● PASSAGE SHOWN
· · · · · · ·

DAY 2, Friday, 12 June

 

10:00-11:00       second breakfast at the JLL Business Hub

 

11:00-11:35       Competencies for challenging times.

Panel discussion

In real estate projects, failure can occur at the financing stage, but also when coordinating decisions, managing tensions and maintaining the project’s core purpose over time. The scale of capital and pace of delivery are no longer enough where projects span years, involve numerous stakeholders and operate in a shifting regulatory, market and social environment.

We will discuss competencies and skills which are rarely visible in financial models, but often determine value durability and adaptability and help avoid decisions that later must be reversed.

 

11:35-11:45       case study 4

 

11:45-12:10       A demographic earthquake. 

Introductory lecture

 

12:10-13:00       Are we facing a structural and lasting shift in housing demand? 

Panel discussion – „boomers” plus

  • Is this the end of the 2+2 family model as the primary driver of housing market development?
  • Poland’s housing landscape in an era of singularisation and the dictate of the “silver tsunami”.
  • Systemic oversupply or a lasting transformation of the housing market model? Are we approaching a critical tipping point?
  • Market dualism: concentration in metropolitan areas vs. depopulation of local centres. Can this trend be reversed?

· · · · · · ·

● RAW DATA
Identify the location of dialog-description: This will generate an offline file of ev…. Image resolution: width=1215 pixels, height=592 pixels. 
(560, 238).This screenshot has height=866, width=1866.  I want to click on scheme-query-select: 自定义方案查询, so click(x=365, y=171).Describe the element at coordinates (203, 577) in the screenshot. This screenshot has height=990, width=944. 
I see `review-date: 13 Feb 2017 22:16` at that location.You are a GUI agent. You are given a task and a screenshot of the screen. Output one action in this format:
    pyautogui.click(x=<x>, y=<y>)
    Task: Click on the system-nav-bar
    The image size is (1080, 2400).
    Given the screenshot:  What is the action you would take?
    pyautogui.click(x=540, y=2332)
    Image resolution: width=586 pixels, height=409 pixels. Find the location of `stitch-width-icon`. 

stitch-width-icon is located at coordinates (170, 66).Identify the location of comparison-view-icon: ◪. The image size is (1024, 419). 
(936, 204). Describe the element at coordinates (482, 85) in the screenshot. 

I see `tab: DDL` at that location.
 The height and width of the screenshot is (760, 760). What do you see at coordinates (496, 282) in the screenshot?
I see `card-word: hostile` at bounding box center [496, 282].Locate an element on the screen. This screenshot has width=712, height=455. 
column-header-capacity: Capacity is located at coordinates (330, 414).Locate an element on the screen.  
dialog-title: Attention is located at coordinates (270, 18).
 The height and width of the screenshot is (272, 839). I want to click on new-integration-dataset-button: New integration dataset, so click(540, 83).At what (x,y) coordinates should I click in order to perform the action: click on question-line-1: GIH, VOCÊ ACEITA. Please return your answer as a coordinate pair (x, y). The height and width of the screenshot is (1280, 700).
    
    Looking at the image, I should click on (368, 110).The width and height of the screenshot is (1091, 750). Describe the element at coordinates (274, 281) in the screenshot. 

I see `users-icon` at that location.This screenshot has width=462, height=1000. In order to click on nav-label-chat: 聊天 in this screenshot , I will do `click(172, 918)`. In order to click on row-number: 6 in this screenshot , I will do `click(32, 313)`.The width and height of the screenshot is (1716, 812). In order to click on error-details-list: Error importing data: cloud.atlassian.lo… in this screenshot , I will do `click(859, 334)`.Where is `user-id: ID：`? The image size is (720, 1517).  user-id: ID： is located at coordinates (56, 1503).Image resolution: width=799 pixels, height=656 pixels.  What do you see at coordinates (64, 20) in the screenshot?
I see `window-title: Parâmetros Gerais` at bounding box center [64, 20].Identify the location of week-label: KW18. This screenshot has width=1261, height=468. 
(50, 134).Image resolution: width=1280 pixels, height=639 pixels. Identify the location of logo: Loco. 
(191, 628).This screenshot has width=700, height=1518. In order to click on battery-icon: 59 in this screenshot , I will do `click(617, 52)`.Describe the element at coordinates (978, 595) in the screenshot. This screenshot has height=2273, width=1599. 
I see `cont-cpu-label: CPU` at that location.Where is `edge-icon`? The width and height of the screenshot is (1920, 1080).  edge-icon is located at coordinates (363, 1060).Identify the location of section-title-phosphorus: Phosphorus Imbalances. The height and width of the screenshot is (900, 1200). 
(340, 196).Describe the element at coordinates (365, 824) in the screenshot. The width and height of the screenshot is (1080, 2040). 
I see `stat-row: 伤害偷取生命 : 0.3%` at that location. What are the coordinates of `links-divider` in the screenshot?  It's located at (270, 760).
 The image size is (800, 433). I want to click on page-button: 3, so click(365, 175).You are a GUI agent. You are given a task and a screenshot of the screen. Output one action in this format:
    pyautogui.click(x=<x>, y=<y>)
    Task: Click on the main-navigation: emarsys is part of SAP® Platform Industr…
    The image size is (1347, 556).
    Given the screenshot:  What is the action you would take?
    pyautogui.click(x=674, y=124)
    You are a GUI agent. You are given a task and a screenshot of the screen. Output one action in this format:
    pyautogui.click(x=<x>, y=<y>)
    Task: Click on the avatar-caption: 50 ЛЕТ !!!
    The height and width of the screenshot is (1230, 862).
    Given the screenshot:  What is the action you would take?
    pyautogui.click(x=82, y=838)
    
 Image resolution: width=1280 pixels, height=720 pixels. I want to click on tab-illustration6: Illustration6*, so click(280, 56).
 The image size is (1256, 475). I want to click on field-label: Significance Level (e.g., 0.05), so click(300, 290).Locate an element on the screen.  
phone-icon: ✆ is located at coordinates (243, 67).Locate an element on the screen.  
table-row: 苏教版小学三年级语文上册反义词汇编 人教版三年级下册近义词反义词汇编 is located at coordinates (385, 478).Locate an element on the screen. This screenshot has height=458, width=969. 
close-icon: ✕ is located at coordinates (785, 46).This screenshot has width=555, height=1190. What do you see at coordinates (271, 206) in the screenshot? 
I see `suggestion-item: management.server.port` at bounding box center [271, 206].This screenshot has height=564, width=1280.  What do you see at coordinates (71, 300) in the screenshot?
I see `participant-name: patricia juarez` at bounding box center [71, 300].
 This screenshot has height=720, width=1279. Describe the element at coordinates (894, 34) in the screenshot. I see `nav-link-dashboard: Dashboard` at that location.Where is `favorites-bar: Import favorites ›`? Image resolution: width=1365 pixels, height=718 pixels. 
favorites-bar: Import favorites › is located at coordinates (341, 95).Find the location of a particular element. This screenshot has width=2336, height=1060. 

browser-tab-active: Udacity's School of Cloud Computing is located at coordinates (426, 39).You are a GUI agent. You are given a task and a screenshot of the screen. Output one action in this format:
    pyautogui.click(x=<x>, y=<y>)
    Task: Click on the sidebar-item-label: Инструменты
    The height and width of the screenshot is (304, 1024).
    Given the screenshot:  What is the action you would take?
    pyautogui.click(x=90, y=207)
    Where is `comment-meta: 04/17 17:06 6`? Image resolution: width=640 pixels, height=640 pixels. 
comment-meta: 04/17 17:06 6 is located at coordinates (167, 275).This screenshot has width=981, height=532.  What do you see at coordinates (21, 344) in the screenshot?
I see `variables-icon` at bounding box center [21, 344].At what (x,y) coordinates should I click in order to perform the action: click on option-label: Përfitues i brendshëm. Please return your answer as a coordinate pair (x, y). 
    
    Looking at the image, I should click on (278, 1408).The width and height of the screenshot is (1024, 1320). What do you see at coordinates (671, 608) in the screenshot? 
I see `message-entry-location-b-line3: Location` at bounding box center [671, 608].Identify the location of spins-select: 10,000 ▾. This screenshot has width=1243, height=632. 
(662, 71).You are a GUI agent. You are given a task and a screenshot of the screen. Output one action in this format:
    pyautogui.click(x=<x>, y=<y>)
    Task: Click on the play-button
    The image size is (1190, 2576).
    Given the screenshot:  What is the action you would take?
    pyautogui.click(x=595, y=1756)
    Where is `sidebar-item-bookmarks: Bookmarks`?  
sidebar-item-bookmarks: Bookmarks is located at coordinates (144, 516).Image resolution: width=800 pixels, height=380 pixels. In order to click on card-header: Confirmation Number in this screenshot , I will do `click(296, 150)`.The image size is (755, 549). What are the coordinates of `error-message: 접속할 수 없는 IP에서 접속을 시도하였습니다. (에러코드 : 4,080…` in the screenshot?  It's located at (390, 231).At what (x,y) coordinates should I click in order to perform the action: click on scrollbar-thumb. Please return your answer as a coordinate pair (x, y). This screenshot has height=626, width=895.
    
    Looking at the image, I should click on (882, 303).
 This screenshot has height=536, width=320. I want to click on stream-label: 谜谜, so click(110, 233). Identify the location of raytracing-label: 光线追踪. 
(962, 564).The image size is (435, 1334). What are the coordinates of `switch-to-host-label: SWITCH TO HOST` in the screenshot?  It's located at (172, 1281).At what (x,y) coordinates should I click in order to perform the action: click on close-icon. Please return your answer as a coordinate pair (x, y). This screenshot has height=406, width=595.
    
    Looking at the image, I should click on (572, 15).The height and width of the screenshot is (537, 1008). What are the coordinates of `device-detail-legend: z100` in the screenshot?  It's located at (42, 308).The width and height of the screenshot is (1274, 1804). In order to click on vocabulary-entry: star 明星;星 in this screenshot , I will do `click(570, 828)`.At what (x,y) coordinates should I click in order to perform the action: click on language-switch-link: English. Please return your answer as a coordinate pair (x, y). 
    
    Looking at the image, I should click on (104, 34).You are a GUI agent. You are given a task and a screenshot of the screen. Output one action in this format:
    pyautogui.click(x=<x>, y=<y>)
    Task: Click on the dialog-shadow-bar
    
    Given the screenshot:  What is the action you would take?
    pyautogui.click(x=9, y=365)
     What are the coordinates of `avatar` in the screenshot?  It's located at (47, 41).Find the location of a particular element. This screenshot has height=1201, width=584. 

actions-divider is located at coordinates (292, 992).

· · · · · · ·

● ACTIVITY LIST
**1)** In the Day 2 schedule, what kind of session is "A demographic earthquake"?
**2)** Retype the portion of the Day 2 schedule starting with "11:45-12:10       A demographic" and going on through "housing market development?".

● ANSWERS BY ITEM
**1)** An introductory lecture.

**2)**
11:45-12:10       A demographic earthquake. 

Introductory lecture

 

12:10-13:00       Are we facing a structural and lasting shift in housing demand? 

Panel discussion – „boomers” plus

  • Is this the end of the 2+2 family model as the primary driver of housing market development?